Speech Therapy

What is Laryngopharyngeal Reflux?

The term reflux is usually associated with the gastrointestinal reflux disease (GERD). This is more common in adults than in children. But, children can suffer from a different type of reflux disease called the laryngopharyngeal reflux (LPR). There are a few common symptoms that exist in both the disorders, but it is important to differentiate between the two.

Laryngopharyngeal Reflux and GERD: Typical GERD patients, have problems like burping, gastric pain and heart burns. These are the symptoms found in most adults.

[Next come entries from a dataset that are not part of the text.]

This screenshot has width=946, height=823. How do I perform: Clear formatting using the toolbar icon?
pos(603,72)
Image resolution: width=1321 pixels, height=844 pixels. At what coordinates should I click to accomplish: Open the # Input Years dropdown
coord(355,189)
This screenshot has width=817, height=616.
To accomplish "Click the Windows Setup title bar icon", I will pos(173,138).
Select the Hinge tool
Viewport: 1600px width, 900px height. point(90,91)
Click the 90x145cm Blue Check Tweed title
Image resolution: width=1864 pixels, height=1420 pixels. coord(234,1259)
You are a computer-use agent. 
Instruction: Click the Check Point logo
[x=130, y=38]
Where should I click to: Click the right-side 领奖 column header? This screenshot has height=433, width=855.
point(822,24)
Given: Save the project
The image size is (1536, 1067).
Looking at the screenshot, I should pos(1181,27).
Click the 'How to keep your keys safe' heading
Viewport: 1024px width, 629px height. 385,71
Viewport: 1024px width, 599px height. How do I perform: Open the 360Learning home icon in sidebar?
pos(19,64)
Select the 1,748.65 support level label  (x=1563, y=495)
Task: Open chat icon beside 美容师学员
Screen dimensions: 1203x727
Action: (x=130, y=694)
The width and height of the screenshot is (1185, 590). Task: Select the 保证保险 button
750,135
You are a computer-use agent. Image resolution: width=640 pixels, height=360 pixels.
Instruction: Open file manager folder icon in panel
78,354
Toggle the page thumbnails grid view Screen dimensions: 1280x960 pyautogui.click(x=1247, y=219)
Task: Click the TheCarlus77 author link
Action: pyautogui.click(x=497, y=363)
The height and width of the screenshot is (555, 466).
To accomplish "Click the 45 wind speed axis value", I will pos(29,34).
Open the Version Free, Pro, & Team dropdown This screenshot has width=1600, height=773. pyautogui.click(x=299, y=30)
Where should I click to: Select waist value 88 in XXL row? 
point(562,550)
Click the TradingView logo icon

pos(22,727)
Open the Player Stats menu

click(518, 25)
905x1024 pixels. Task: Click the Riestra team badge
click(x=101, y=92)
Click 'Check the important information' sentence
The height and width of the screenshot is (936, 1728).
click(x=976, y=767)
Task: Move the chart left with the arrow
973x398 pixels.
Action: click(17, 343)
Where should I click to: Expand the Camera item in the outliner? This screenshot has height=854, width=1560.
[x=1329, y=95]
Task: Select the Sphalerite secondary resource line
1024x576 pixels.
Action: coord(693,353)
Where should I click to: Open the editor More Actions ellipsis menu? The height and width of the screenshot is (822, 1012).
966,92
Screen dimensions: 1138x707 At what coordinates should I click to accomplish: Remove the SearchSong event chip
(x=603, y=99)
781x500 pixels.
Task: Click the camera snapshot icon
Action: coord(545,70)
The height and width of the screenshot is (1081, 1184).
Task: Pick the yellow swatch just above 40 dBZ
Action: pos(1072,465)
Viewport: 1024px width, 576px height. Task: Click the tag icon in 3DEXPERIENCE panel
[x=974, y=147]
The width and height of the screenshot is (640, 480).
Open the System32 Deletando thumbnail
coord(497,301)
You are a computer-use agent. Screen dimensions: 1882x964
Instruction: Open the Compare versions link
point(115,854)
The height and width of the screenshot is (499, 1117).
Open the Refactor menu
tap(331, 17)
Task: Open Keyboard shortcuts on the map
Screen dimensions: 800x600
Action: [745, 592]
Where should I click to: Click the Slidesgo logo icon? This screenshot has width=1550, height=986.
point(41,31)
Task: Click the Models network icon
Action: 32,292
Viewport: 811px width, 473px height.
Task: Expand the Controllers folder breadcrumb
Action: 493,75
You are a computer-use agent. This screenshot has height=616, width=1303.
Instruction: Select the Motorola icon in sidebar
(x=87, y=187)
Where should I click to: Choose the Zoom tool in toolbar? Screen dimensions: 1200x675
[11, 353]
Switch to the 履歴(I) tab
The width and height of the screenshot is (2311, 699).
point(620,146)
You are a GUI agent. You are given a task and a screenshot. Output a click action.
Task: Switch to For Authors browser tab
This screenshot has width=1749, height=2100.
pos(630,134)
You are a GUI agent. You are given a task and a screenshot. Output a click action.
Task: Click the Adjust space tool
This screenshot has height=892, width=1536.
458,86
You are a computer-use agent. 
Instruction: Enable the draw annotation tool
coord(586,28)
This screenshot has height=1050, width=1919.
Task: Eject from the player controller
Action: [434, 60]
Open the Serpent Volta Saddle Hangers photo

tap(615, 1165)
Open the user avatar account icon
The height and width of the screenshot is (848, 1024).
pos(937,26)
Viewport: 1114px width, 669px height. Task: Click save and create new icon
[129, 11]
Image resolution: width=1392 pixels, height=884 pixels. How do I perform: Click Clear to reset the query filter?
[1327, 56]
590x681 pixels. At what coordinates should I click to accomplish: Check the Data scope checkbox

  • Children, though very rare can suffer from GERD, but quiet often they are prone to the reflux of the larynopharyngeal which come with symptoms of their own.
  • Patients who suffer from the typical gastrointestinal problems have a heart burn or have esophagitis (esophagus inflammation). But, children with other reflux do not possess this problem.
  • There would be stomach aches or pain when consuming meals in GERD patients while it is not the same with children suffering from the other one.
  • In GERD, people suffer from refluxes during nights while in children with pharyngeal reflux, it is mostly in the days.
  • In patients suffering from GERD, the stomach acid enters the swallowing tube due to a failure in the lower sphincter of the esophogaus.
  • In children with pharyngeal reflux, it is the failure of the upper sphincter, that allows the acid into the nose and the throat’s back.

Symptoms of LPR: Let us look at a few symptoms in children.

  • Persistent nasal congestion
  • Hoarseness
  • Sore throat
  • Frequent obstruction of the airway
  • Difficulty in swallowing
  • Nasal obstruction
  • Mucous in the throat
  • Ear pain

It is evident from the symptoms that a child would suffer from speech associated problems in case he/she suffers from this problem. A proper diagnosis and treatment is necessary in order to avoid any speech oriented problems.

Treatment: Once a child tests positive for LPR, PPI (proton pump inhibitor) drugs should be given which stop the acid production in the stomach.

  • A reduction in stomach acids production would eventually stop the flow of acid into the throat.
  • Most children would require the therapy of PPI for at least one month, while some may need it for 3 months.

Laryngopharyngeal reflux should be clearly discriminated from GERD in order to provide the efficient treatment to a child.